Cautionary Tales on Metrics

Some testers — and most managers — like to talk about metrics. One thing that often doesn’t get discussed is what I call metric dissociation. Here’s my thought: metrics should be easily or directly interpretable in terms of product or process features. If they’re not, I think they are dissociated from the actual work that’s being done and thus there’s great danger of the metrics being misleading, at best, or outright inaccurate, at worst.

An Enjoyment Metric

Let’s consider one example that may seem to have little relevance. This one is from a guy named Mike Rozak, who wanted to come up with, in his words, “a fundamental ‘equation’ that can represent many (or most?) of the design problems found when creating a virtual world.” He was bringing this up in the context of creating games.

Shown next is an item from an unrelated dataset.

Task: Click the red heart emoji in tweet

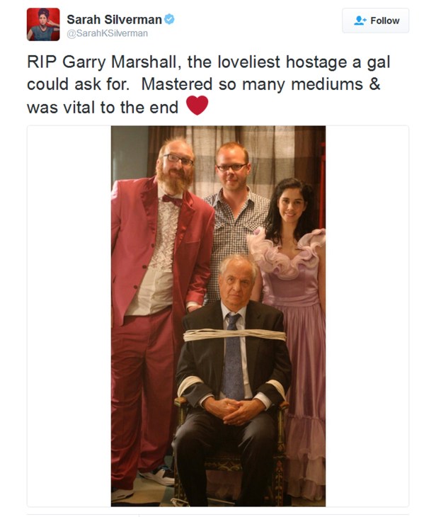Action: tap(197, 106)
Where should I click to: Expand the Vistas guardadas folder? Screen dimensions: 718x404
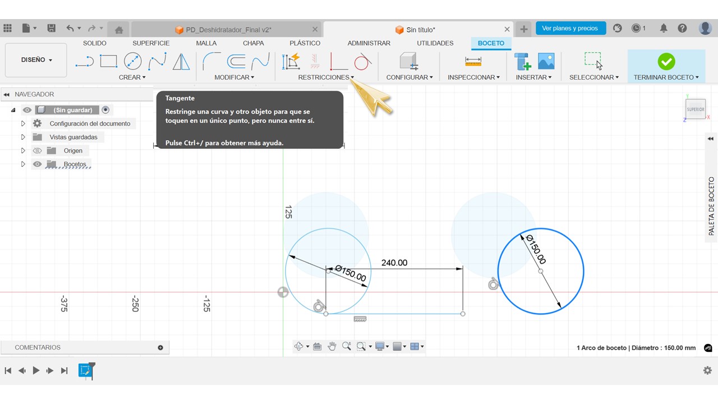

The equation initially given is:

E(c) = f(various attributes)

This is basically saying that the player’s enjoyment of a given game choice, E(c), is a direct result from that given choice, c, and the subsequent story/experience of the game based on that choice — i.e., the path through a game that is allowed by the choice being made. So what this metric says is that this part of the enjoyment is a function of many attributes, which I haven’t listed here since you can presumably imagine many. Rozak lists the author’s skill, the amount of “eye candy” (flash and dazzle, such as graphics) used for the game, and things along those lines.

It’s a truism that every single action that a player may want to try is probably not something the game can handle. Somewhere you’re going to run into the limits of the game, in terms of what it allows the player to do. This is another factor in the metric being built up, according to Rozak, and it’s modeled as such:

P(y|d) = f(various attributes)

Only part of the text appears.